Plant journal 2003 v.34 no.2 pp. 137-148
Arabidopsis thaliana, plant response, plant proteins, promoter regions, recombinant fusion proteins, beta-glucosidase, reporter genes, gene expression regulation, transcriptional activation, abscisic acid, Nicotiana tabacum, tobacco, transgenic plants, desiccation (plant physiology), salinity, water stress, salt stress, nucleotide sequences
Many abiotic stress-inducible genes contain two cis-acting elements, namely a dehydration-responsive element (DRE; TACCGACAT) and an ABA-responsive element (ABRE; ACGTGG/TC), in their promoter regions. We precisely analyzed the 120 bp promoter region (-174 to -55) of the Arabidopsis rd29A gene whose expression is induced by dehydration, high-salinity, low-temperature, and abscisic acid (ABA) treatments and whose 120 bp promoter region contains the DRE, DRE/CRT-core motif (A/GCCGAC), and ABRE sequences. Deletion and base substitution analyses of this region showed that the DRE-core motif functions as DRE and that the DRE/DRE-core motif could be a coupling element of ABRE. Gel mobility shift assays revealed that DRE-binding proteins (DREB1s/CBFs and DREB2s) bind to both DRE and the DRE-core motif and that ABRE-binding proteins (AREBs/ABFs) bind to ABRE in the 120 bp promoter region.

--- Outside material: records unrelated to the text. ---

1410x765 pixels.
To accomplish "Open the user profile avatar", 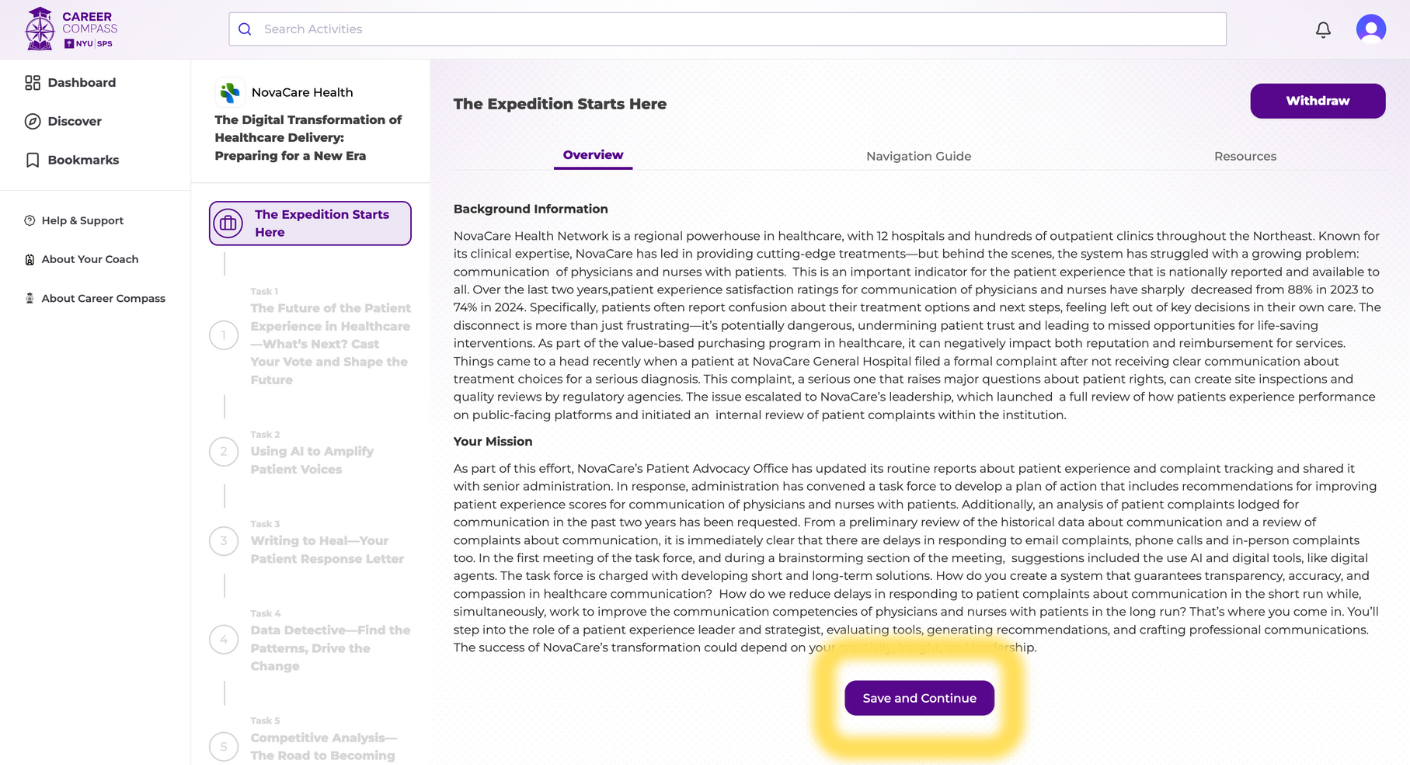I will [x=1370, y=29].
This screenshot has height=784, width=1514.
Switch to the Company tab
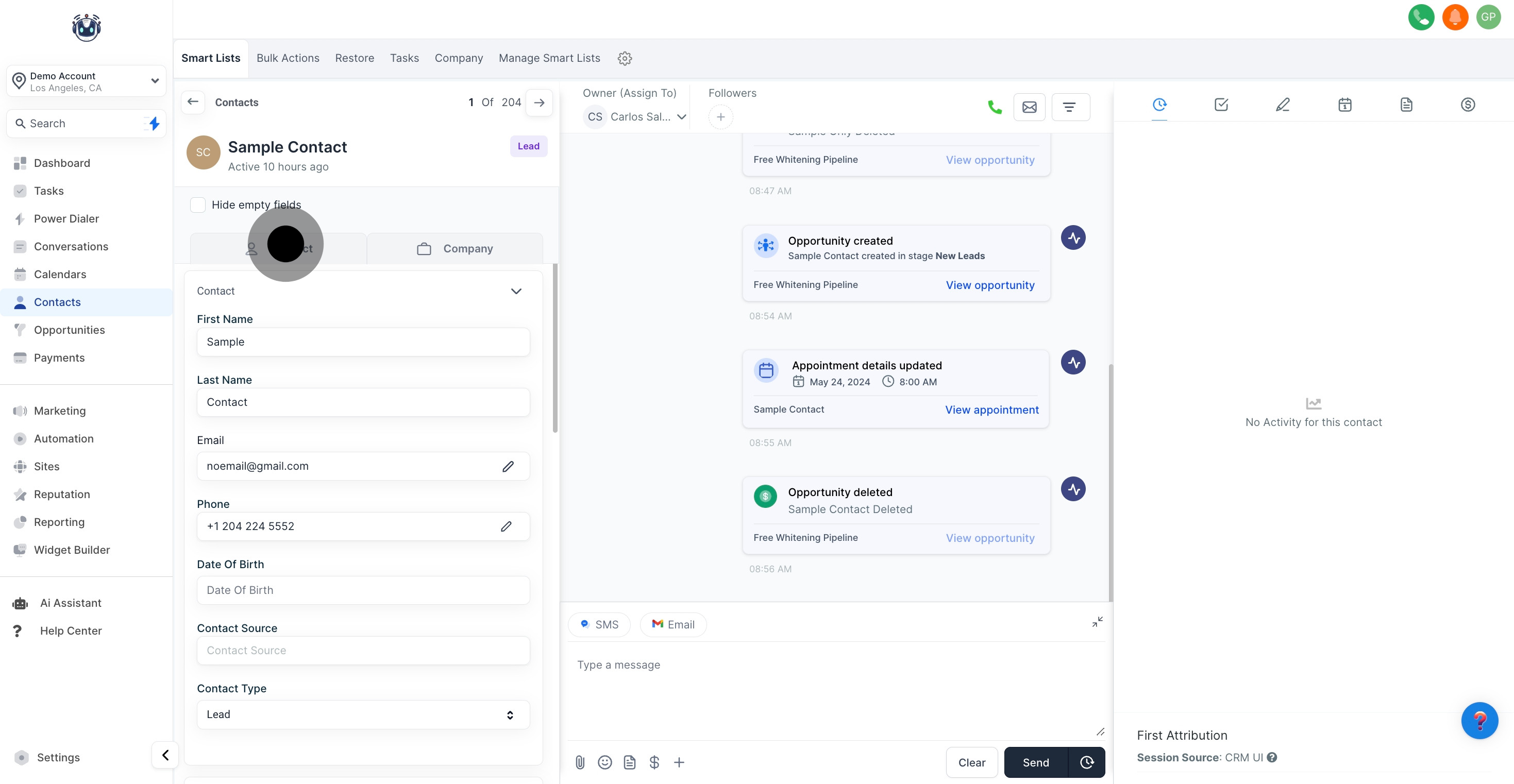(455, 249)
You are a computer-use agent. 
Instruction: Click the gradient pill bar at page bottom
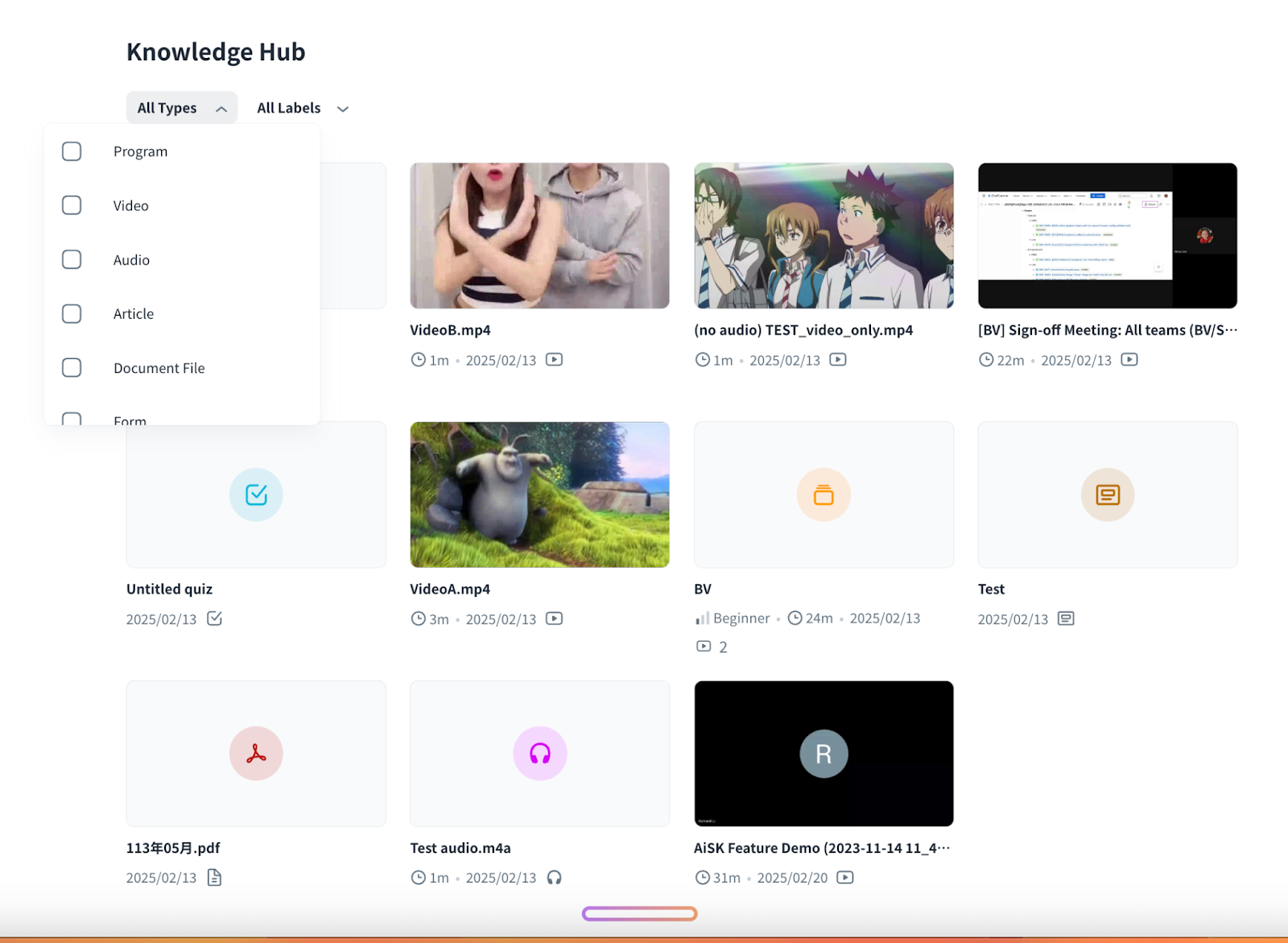[639, 913]
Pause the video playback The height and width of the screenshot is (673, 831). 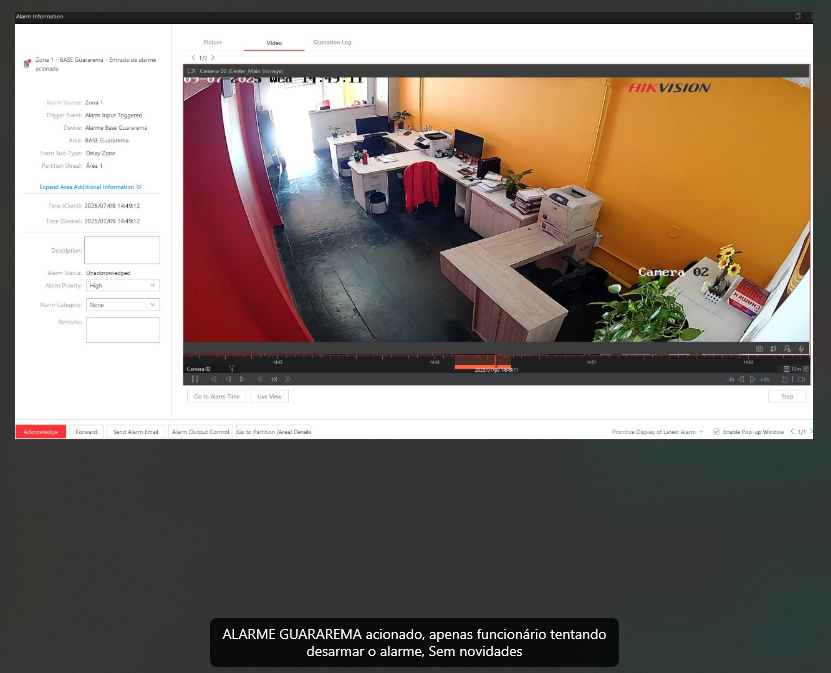(x=195, y=379)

In addition, transactivation experiments using Arabidopsis leaf protoplasts showed that DREBs and AREBs cumulatively transactivate the expression of a GUS reporter gene fused to the 120 bp promoter region of rd29A. These results indicate that DRE and ABRE are interdependent in the ABA-responsive expression of the rd29A gene in response to ABA in Arabidopsis.